This study addresses the frequent marginalization of patient agency in home-based care and its inadequate integration into shared care planning. Challenging the conventional view of agency as a static individual trait, the work reconceptualizes it as a relational capacity. Through 23 multi-stakeholder interviews and 60 hours of ethnographic observation, informed by theories of information practices and relational dynamics, the research reveals how institutionalized documentation practices, fragmented informal communication, and physician-centered hierarchical structures systematically suppress patient agency. The analysis identifies three interrelated structural barriers and proposes design-oriented intervention strategies to better support the meaningful incorporation of patient agency into collaborative care decision-making.
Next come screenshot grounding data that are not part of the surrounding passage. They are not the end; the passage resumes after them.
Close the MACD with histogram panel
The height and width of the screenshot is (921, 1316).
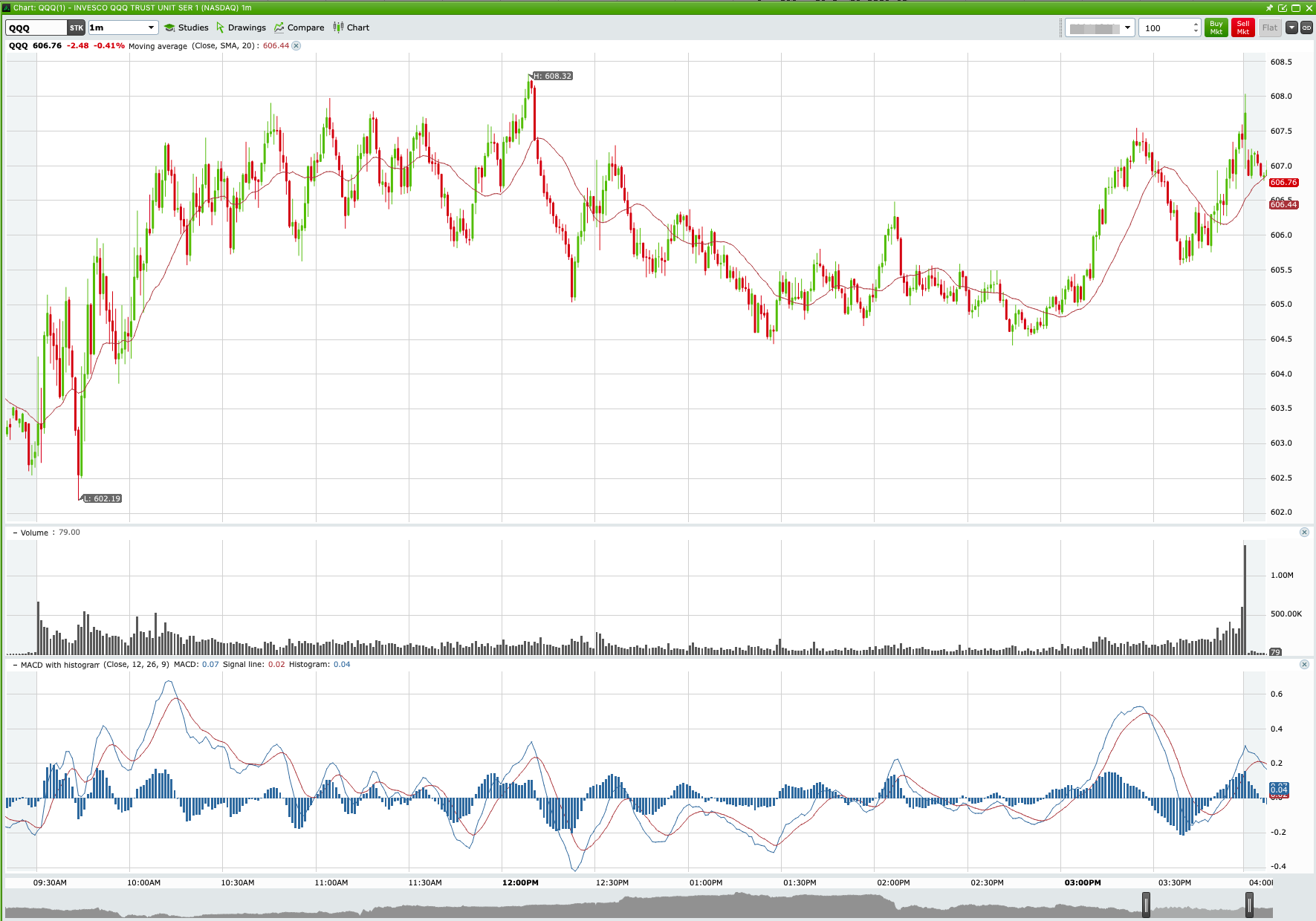(1304, 664)
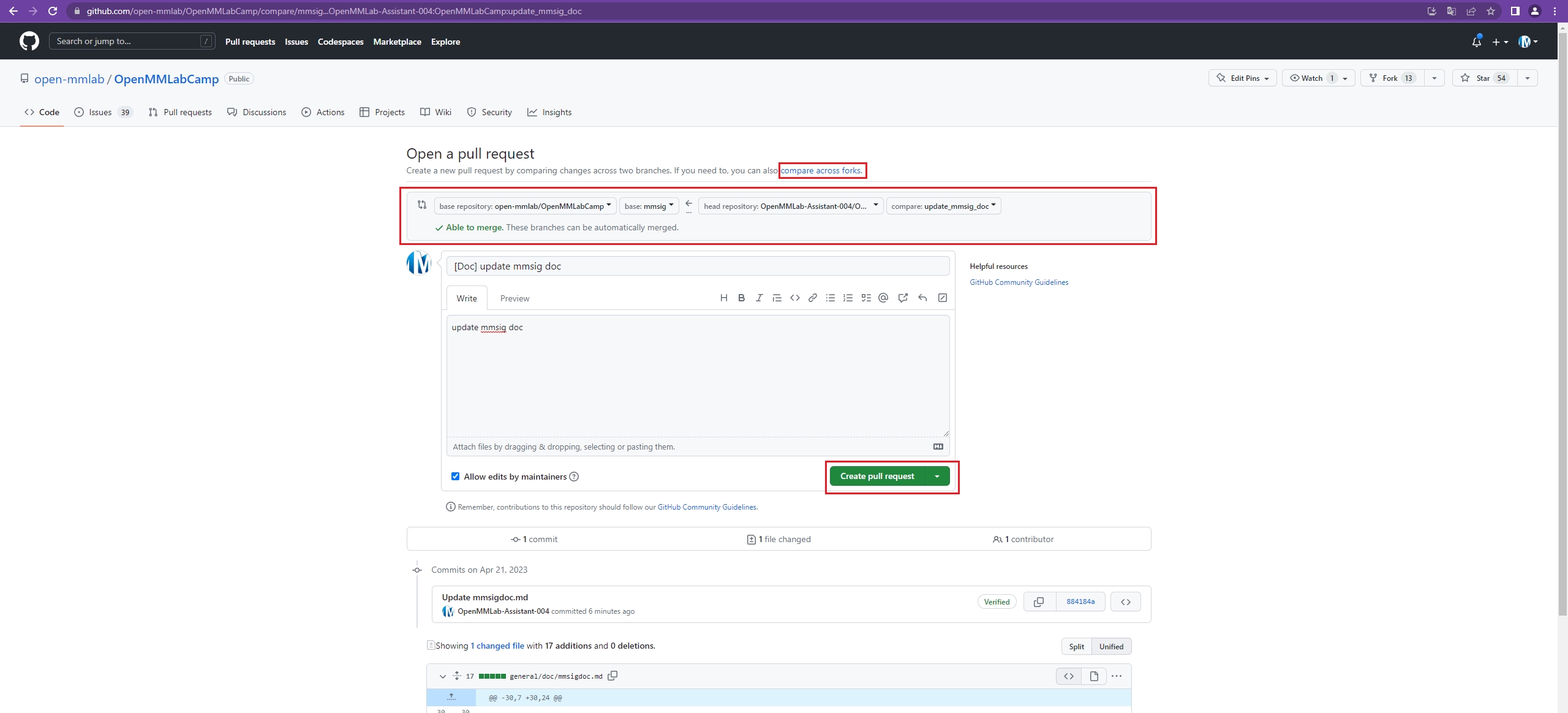This screenshot has height=713, width=1568.
Task: Switch to the Preview tab
Action: point(514,298)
Home-based care (HBC) delivers medical and care services in patients'living environments, offering unique opportunities for patient-centered care. However, patient agency is often inadequately represented in shared HBC planning processes. Through 23 multi-stakeholder interviews with HBC patients, healthcare professionals, and care workers, alongside 60 hours of ethnographic observations, we examined how patient agency manifests in HBC and why this representation gap occurs. Our findings reveal that patient agency is not a static individual attribute but a relational capacity shaped through maintaining everyday continuity, mutual recognition from care providers, and engagement with material home environments. Furthermore, we identified that structured documentation systems filter out contextual knowledge, informal communication channels fragment patient voices, and doctor-centered hierarchies position patients as passive recipients. Drawing on these insights, we propose design considerations to bridge this representation gap and to integrate patient agency into shared HBC plans.